A business case development increases the value of a project or proposal, giving it legitimacy in the eyes of investors, and reducing the likelihood of unforeseen risks occurring. So, let’s now look at how a business case development can help with your project;
- Helping to build a case for prioritising funding and/or resources for your project, over other projects that are actively competing for support.
- Making decisions regarding outsourcing elements of a proposal.
- Demonstrating to investment decision-makers how your project can be profitable in the long term.
- Procuring the necessary funding and resources for the project within a given time frame.
- Obtaining the approval of board members for the project.
- Any changes made to business operations or manufacturing facilities may increase the efficiency of the project.
Why conduct a business case Development?
A business case details evidence of why a particular project or proposal is the favoured course of action. It demonstrates detailed analysis of the different alternatives available, and highlights the best option for proposal. It provides a framework for monitoring the performance and deliverables of the project at later stages.
What is not appropriate for inclusion?
A business case should not have:
Unfinished or incomplete work - low quality, unedited work could spell the downfall of a project. All text and supporting material should be reviewed before submission to the decision makers.
Details - Always include as much detail as you can in your plan. Decision makers need to be confident of the argument for the business case.
Who owns a business case?
A business case is owned by the 'sponsor' or the individual funding a project.

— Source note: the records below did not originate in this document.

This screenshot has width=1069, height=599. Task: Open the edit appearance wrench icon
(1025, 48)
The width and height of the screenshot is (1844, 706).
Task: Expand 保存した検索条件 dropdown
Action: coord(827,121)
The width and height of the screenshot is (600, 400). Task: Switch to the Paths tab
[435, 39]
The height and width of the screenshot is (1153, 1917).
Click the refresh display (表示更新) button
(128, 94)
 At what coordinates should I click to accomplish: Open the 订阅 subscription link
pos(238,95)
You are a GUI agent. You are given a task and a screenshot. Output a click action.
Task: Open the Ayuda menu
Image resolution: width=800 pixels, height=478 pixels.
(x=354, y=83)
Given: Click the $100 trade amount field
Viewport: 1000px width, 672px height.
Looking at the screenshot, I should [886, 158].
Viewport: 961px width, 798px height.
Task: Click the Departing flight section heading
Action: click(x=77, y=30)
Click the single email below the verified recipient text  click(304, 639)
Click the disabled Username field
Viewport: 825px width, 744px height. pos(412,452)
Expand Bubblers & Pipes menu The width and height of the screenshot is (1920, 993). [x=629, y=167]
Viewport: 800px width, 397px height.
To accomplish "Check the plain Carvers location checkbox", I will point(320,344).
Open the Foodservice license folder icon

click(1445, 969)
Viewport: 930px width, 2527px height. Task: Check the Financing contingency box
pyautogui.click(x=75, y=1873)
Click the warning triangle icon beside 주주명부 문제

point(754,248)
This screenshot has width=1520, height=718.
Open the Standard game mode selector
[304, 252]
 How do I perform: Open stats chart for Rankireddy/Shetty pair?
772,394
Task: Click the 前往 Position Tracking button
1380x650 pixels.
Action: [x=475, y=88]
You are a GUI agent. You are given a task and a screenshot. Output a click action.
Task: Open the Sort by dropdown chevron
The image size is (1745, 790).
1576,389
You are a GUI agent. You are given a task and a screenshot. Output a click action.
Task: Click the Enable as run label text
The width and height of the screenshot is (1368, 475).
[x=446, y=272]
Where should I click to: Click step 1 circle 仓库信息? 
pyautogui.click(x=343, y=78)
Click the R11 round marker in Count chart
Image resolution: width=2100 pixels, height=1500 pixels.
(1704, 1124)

This individual is responsible for ensuring that a project is on track, and any decisions based on the business case are worth the investment.
How can you identify a good business case development?
A business case that accurately identifies and addresses a problem, before explaining in detail all potential courses of action, and highlighting the best one, makes for a good solid business case.
How comprehensive should a business case development be?
A solid business case should be long enough that contains all necessary information needed for the decision makers to take an informed decision. A business case should not be filled with unnecessary technical jargon that might divert decision makers from the intent, it should be clear and concise.